Freedom of Information requests filed by the New Democrats revealed that the Christy Clark government has missed deadlines to open 500 new addiction treatment spaces by 2017. As a result, over 60 per cent of these promised spaces remain unopened.
Other information requests revealed that the Christy Clark government reduced youth addiction treatment spaces by 25 per cent. As of March 31 this year, there were 29 fewer spaces compared to before when Premier Clark made her election promise to increase addiction treatment spaces.
Hammell added, “The Christy Clark government could have passed our legislation to ban pill presses used for fentanyl months ago, but instead blocked it. In stark contrast, MLAs from all parties put their differences aside in Alberta, and passed similar legislation in an effort to tackle the crisis. Unfortunately, it’s the victims of overdoses who will pay the price for Premier Clark’s partisan games.”
The Insight West survey also pointed to the need for strong education and awareness campaigns on fentanyl.

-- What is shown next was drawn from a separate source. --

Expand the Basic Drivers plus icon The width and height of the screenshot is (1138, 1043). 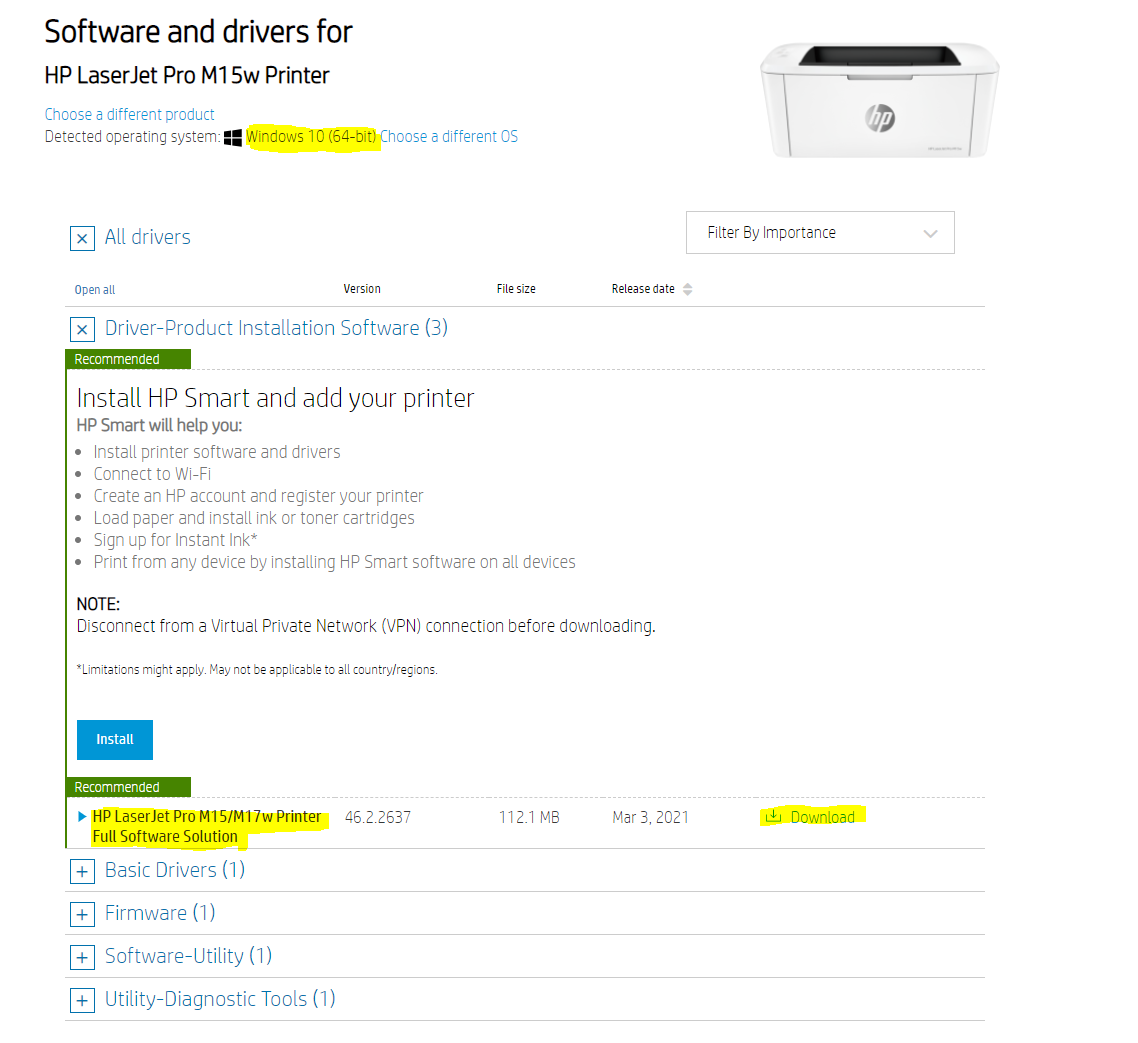click(82, 871)
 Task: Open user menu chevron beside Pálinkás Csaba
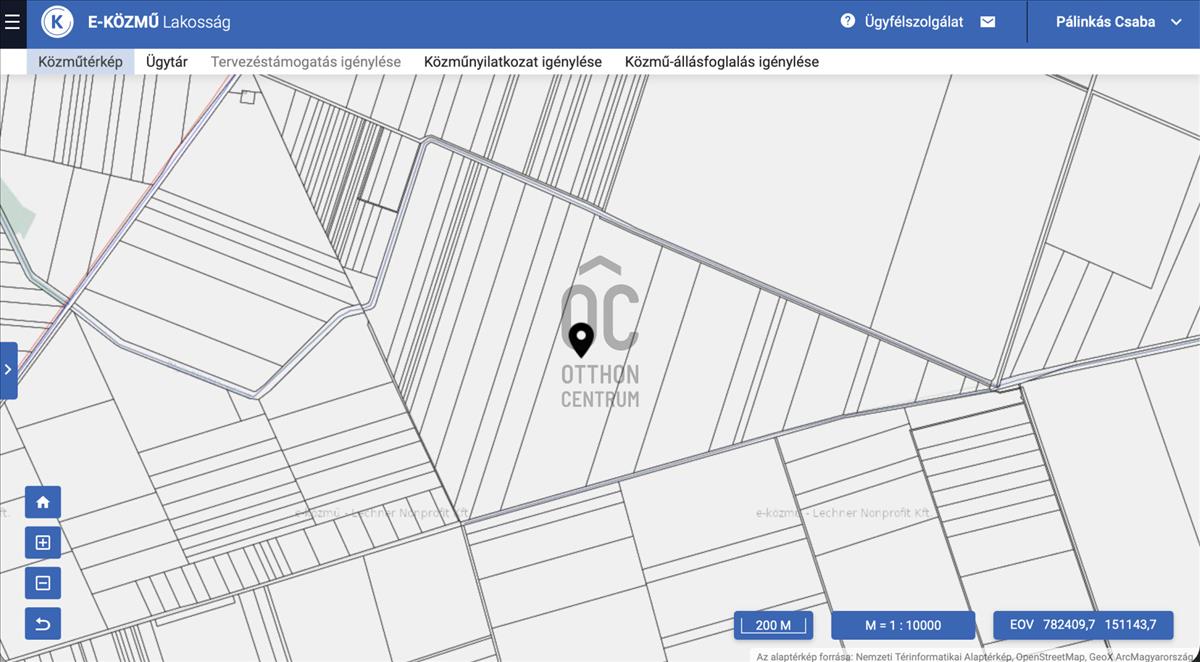point(1176,22)
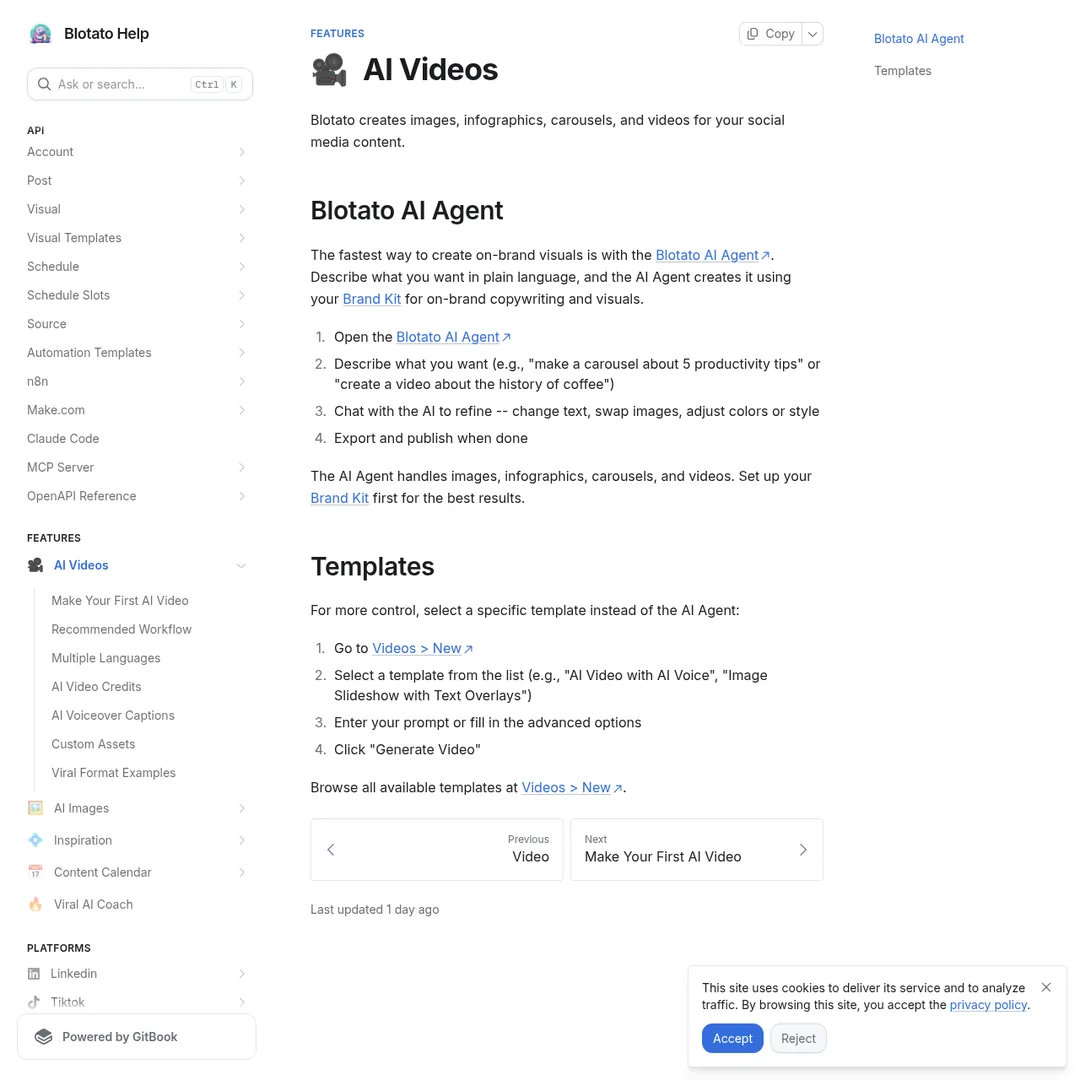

“While action has been taken on such things as ensuring more appropriate opioid prescribing, the Christy Clark government was slow off the mark to commence a province wide public education and awareness campaign,” said Hammell. “In April, the public saw their tax dollars go towards government political ads rather than PSAs warning British Columbians how fentanyl in an amount equivalent to two milligrams of salt can cause a fatal overdose. Public safety should come before the premier’s politics.
“The public is looking to Christy Clark and her government to do more and to take this action in real time. This public health emergency can’t wait for promises. It can’t wait for an election. This is a crisis that has killed more than 400 people in British Columbia already this year.”